フォーサーズ陣営の旗艦、ついに更新さるる

ついにフォーサーズの旗艦となるE-3が発売された。
E-1発売から4年、フラグシップといえどもかなり……いや、非常識といってしまっていいレベルで後継機種が発売されずにいた。
ようやく発売されたE-3はどのようなデジタルカメラとなっていただろうか。
見てみるとしよう。

オリンパス
E-3
市価 198,800円
07年11月23日発売

最初に手に取ったときに感じたのはE-1とかなり似たスタイリングであるということ、そしてモードダイヤルがないということだった。
プログラム、絞り優先といったモードを変更するものだが、これはフラッシュ横のモードボタン+コマンドダイヤルで変更するようになっている。

また、ISOやホワイトバランスといった機能を変更するボタンは独立したものが存在しており、それぞれ+コマンドダイヤルで変更するようになっている。
こういった独立型のレイアウトになっている場合、慣れてくるとファインダーから目を外さなくても変更できるという利点がある。

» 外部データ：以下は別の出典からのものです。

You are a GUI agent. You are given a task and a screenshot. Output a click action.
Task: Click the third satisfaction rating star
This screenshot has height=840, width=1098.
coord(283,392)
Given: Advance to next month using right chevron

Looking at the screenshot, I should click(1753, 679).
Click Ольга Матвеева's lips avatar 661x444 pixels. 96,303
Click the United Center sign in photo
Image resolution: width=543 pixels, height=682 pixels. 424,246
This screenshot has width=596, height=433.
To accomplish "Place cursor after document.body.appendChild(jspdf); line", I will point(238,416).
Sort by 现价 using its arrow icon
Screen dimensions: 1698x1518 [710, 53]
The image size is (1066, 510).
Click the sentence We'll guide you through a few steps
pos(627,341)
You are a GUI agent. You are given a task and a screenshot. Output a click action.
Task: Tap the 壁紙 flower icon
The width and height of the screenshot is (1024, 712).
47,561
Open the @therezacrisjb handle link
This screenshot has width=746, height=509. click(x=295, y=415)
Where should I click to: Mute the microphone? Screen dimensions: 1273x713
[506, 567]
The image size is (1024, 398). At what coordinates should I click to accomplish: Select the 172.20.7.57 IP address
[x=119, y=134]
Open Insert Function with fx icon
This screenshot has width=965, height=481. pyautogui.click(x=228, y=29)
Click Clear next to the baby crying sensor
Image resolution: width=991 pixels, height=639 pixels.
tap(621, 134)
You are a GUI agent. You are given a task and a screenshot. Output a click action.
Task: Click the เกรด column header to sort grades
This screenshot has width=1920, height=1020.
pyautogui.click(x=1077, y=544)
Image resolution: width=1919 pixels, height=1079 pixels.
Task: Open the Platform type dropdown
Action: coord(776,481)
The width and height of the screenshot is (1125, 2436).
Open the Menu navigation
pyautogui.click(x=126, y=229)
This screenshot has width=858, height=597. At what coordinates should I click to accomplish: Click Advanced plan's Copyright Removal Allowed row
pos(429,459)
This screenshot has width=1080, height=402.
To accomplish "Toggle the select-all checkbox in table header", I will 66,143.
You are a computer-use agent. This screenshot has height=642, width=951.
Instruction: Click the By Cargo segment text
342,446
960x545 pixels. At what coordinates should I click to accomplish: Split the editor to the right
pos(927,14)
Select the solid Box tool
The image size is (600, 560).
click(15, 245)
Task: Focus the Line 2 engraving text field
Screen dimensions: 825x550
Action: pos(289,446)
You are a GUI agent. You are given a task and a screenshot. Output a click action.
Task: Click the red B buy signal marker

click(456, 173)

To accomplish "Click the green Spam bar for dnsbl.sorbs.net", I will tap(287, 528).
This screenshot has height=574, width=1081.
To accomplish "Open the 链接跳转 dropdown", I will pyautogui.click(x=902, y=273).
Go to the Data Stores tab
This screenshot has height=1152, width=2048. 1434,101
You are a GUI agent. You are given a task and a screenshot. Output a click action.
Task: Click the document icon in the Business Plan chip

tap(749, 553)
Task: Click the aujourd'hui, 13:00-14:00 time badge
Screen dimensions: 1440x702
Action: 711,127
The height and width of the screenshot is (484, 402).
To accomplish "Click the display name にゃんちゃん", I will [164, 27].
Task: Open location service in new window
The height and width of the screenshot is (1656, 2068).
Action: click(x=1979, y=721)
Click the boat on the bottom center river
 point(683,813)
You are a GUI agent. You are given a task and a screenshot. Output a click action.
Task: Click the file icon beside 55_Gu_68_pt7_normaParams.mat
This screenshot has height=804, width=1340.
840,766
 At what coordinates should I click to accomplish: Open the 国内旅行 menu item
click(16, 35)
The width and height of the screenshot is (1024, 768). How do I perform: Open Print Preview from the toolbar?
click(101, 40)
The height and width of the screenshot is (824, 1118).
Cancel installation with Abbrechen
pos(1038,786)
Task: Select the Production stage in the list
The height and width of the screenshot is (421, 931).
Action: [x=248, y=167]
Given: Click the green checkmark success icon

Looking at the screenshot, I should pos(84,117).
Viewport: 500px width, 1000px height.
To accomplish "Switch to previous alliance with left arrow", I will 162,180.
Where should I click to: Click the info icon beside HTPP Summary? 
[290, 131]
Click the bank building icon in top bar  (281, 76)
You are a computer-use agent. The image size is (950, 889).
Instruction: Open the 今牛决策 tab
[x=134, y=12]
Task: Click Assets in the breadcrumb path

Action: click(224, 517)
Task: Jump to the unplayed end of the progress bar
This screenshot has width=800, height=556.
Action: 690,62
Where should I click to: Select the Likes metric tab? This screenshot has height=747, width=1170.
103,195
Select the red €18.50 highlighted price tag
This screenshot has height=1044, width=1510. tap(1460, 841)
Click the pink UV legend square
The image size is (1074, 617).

ISOやWBは右手人差し指で押せる独立ボタンがあり、簡単に変更可能。

まあ、筆者の場合は延々と使ってきたE-1と微妙に異なるレイアウトに最初はストレスを感じていたのだが、慣れるにしたがってE-3のほうが手に馴染んできた。

大きく確実なファインダー

そのファインダーだが、実に大きく表示されて快適である。
ファインダーにはそれぞれの機種で倍率というものが存在しており、基本的には大きく表示すればするほどコストがかかる。
たとえばEOS KissデジタルXなどでは0.8倍。E-410で0.92倍となる。
ただ、これには撮像素子の大きさも関係するので、倍率だけで一概にどうこうとは言えない。

ファインダーは大きく、視野率100%であることも相まって快適そのもの。

フォーサーズはデジタル一眼レフの中ではもっとも小さな素子を搭載しているので、ファインダーの大きさでは元々から不利なのである。
そんな中、E-3のファインダー倍率は1.15倍。APS-Cサイズの撮像素子を搭載している中上級機と比べても遜色はない。むしろ大きく感じるほどだ。
かなりピントの山も分かりやすく、撮りやすかった。
マクロの微妙なピント合わせも充分に可能であると感じた。快適な撮影生活を送ることができるはずだ。

E-410を使っているときはさほど感じなかったが、E-3を使ってからE-410を使うと絶望的なまでにファインダーが狭く感じてしまう。
まあ、エントリークラスはおしなべてコストカットのために倍率は低くなっているのでやむをえないところではあるが。
また、ファインダーの視野率も100%となっており、このあたりもオリンパスのフラグシップ機であることへのこだわりが感じられる。